Grâce surtout à ses riches forêts vertes, qui recouvrent 72% de son territoire, cet État montagneux de 800.000 habitants absorbe trois fois plus de dioxyde de carbone qu'il n'en produit. Une situation unique au monde.
"Nous ne contrôlons pas le changement climatique. Nous n'avons rien fait mais nous payons un lourd tribut", déplore cependant Tenzin Wangmo, responsable environnement du pays.
Car comme ailleurs sur la planète, les modifications de l'atmosphère deviennent une réalité de plus en plus visible au Bhoutan: fonte de glaciers, modifications de l'agriculture, expansion de maladies transmises par les moustiques...
Les températures ont commencé à toucher les 30°C, alarmant des habitants peu habitués à la chaleur et à l'humidité. Des rizières parsèment désormais les paysages de régions comme Bumthang (nord), où la culture du riz n'était pas du tout dans les habitudes.
"Même le cycle des chutes de neige a changé. Avant il neigeait pendant plusieurs jours, maintenant ça ne dure même pas une journée", relate Tenzin Wangmo.
- Forêts dans la Constitution -
Les autorités bhoutanaises sont particulièrement soucieuses de l'environnement, qui est l'une des composantes de leur célèbre indice de "Bonheur national brut".
La Constitution dispose qu'au moins 60% de la superficie du Bhoutan doit être occupée par des forêts, ce qui limite fortement les activités agricoles et surtout un commerce du bois potentiellement lucratif.
"La tentation était grande de puiser dans notre richesse forestière mais nous avons pensé au plus long terme", rapporte Dasho Paljor Dorji, membre de la Commission nationale pour l'environnement.
Le pays est aussi préservé du tourisme de masse par un prix plancher de 250 dollars par jour et par personne en haute saison, qui dissuade nombre de voyageurs étrangers.
Aux termes de son 11e plan quinquennal, le Bhoutan ambitionne de réduire "drastiquement" ses importations de combustibles fossiles d'ici à 2020. Le royaume ne compte qu'une centaine de voitures électriques mais vise à accroître ce nombre et à mettre en place un réseau national de bornes de recharge.
En 2016, le Bhoutan a également installé ses premières éoliennes.
Une promenade à travers la tranquille et proprette Thimphou, seule capitale d'Asie à ne posséder aucun feu rouge, donne une idée de l'engagement écologique du Bhoutan. Spectacle rare en Asie du Sud, des véhicules de nettoyage balayent les rues en lents mouvements circulaires, des camions-poubelles collectent les déchets organiques.
- Hydroélectricité -
À deux heures de là, dans le district de Punakha, engins de terrassement et bulldozers travaillent à un projet d'énergie hydroélectrique, l'un des dix que l'État prévoit de construire pour se maintenir à l'équilibre carbone.

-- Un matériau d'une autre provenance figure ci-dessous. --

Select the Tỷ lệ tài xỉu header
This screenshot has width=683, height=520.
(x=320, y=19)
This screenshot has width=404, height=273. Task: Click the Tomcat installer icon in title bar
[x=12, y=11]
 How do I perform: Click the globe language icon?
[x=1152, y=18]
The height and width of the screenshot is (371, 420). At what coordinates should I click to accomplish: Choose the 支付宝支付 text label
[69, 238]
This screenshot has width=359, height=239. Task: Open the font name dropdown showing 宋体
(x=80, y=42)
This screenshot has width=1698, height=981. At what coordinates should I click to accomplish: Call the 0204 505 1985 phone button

L'hydroélectricité est la principale exportation du Bhoutan. Elle représente 32,4% de ses exportations et 8% de son PIB, selon la Banque asiatique de développement. Le gros de cette production va actuellement à l'Inde, parrain du Bhoutan et qui finance ces projets. Mais les responsables envisagent d'en vendre également au Bangladesh.
Ce choix énergétique n'est pas sans susciter des inquiétudes pour la biodiversité. En effet, le Bhoutan passe de centrales hydroélectriques au fil de l'eau, qui ne nécessitent pas de retenue d'eau, à des barrages plus imposants, qui entraînent la construction de larges réservoirs.
Pour se maintenir sur sa trajectoire écologique, le royaume himalayen a toutefois besoin de financements. Les pays les plus riches ont promis de mobiliser, d'ici à 2020, 100 milliards de dollars par an pour aider les nations plus modestes à s'adapter au réchauffement du globe.
"Je pense que la contribution du Bhoutan à la communauté internationale en gardant intact son puits de carbone, sa nature aussi vierge que possible, est formidable", estime Dasho Paljor Dorji, de la Commission nationale pour l'environnement. "Notre cause vaut le coup d'être soutenue. Nous devrions être récompensés à sa mesure, sinon plus".